Rows from a dataset:

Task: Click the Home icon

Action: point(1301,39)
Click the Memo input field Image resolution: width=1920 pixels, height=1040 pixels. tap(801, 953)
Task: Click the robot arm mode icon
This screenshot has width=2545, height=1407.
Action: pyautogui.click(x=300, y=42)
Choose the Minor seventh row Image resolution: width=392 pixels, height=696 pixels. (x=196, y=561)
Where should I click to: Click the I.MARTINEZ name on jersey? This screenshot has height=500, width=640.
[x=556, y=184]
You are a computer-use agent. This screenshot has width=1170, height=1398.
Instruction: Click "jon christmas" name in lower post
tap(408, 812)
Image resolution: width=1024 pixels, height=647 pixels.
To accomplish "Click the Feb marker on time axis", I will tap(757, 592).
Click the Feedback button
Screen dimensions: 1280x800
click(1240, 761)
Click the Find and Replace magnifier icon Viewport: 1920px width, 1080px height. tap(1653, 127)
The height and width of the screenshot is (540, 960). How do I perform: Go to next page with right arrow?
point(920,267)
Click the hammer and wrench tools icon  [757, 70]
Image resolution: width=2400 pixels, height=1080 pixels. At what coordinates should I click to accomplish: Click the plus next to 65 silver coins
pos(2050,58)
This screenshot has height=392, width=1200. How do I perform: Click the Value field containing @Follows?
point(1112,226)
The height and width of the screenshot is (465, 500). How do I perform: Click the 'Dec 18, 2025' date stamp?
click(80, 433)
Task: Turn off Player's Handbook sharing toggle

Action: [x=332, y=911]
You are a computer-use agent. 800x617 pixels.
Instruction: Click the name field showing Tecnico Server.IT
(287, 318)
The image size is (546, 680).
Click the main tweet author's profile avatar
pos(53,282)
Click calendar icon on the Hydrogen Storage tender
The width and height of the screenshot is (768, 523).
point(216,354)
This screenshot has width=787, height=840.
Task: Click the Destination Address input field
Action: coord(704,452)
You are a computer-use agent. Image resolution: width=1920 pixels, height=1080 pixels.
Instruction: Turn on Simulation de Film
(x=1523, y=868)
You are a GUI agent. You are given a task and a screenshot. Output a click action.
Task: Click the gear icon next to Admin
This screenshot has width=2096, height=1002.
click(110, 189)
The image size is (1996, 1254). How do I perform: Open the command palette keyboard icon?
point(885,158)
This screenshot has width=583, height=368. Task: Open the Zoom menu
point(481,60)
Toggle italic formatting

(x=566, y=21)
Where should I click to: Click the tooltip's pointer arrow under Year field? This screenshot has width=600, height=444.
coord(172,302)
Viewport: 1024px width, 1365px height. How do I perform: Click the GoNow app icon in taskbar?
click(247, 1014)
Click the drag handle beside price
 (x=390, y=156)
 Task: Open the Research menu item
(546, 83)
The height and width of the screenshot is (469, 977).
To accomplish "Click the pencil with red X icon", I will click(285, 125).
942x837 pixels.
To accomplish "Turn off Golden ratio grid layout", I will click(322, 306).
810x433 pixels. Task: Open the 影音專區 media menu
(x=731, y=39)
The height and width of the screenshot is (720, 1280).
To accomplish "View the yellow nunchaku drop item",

→ **INSTRUCTIONS TO FOLLOW**
Print every line of the listing again without any changes.

→ **COMPLETE RESPONSE**
Task: Click the Home icon

Action: point(1301,39)
Click the Memo input field Image resolution: width=1920 pixels, height=1040 pixels. tap(801, 953)
Task: Click the robot arm mode icon
This screenshot has width=2545, height=1407.
Action: pyautogui.click(x=300, y=42)
Choose the Minor seventh row Image resolution: width=392 pixels, height=696 pixels. (x=196, y=561)
Where should I click to: Click the I.MARTINEZ name on jersey? This screenshot has height=500, width=640.
[x=556, y=184]
You are a computer-use agent. This screenshot has width=1170, height=1398.
Instruction: Click "jon christmas" name in lower post
tap(408, 812)
Image resolution: width=1024 pixels, height=647 pixels.
To accomplish "Click the Feb marker on time axis", I will tap(757, 592).
Click the Feedback button
Screen dimensions: 1280x800
click(1240, 761)
Click the Find and Replace magnifier icon Viewport: 1920px width, 1080px height. tap(1653, 127)
The height and width of the screenshot is (540, 960). How do I perform: Go to next page with right arrow?
point(920,267)
Click the hammer and wrench tools icon  [757, 70]
Image resolution: width=2400 pixels, height=1080 pixels. At what coordinates should I click to accomplish: Click the plus next to 65 silver coins
pos(2050,58)
This screenshot has height=392, width=1200. How do I perform: Click the Value field containing @Follows?
point(1112,226)
The height and width of the screenshot is (465, 500). How do I perform: Click the 'Dec 18, 2025' date stamp?
click(80, 433)
Task: Turn off Player's Handbook sharing toggle

Action: [x=332, y=911]
You are a computer-use agent. 800x617 pixels.
Instruction: Click the name field showing Tecnico Server.IT
(287, 318)
The image size is (546, 680).
Click the main tweet author's profile avatar
pos(53,282)
Click calendar icon on the Hydrogen Storage tender
The width and height of the screenshot is (768, 523).
point(216,354)
This screenshot has width=787, height=840.
Task: Click the Destination Address input field
Action: coord(704,452)
You are a computer-use agent. Image resolution: width=1920 pixels, height=1080 pixels.
Instruction: Turn on Simulation de Film
(x=1523, y=868)
You are a GUI agent. You are given a task and a screenshot. Output a click action.
Task: Click the gear icon next to Admin
This screenshot has width=2096, height=1002.
click(110, 189)
The image size is (1996, 1254). How do I perform: Open the command palette keyboard icon?
point(885,158)
This screenshot has width=583, height=368. Task: Open the Zoom menu
point(481,60)
Toggle italic formatting

(x=566, y=21)
Where should I click to: Click the tooltip's pointer arrow under Year field? This screenshot has width=600, height=444.
coord(172,302)
Viewport: 1024px width, 1365px height. How do I perform: Click the GoNow app icon in taskbar?
click(247, 1014)
Click the drag handle beside price
 (x=390, y=156)
 Task: Open the Research menu item
(546, 83)
The height and width of the screenshot is (469, 977).
To accomplish "Click the pencil with red X icon", I will click(285, 125).
942x837 pixels.
To accomplish "Turn off Golden ratio grid layout", I will click(322, 306).
810x433 pixels. Task: Open the 影音專區 media menu
(x=731, y=39)
The height and width of the screenshot is (720, 1280).
To accomplish "View the yellow nunchaku drop item",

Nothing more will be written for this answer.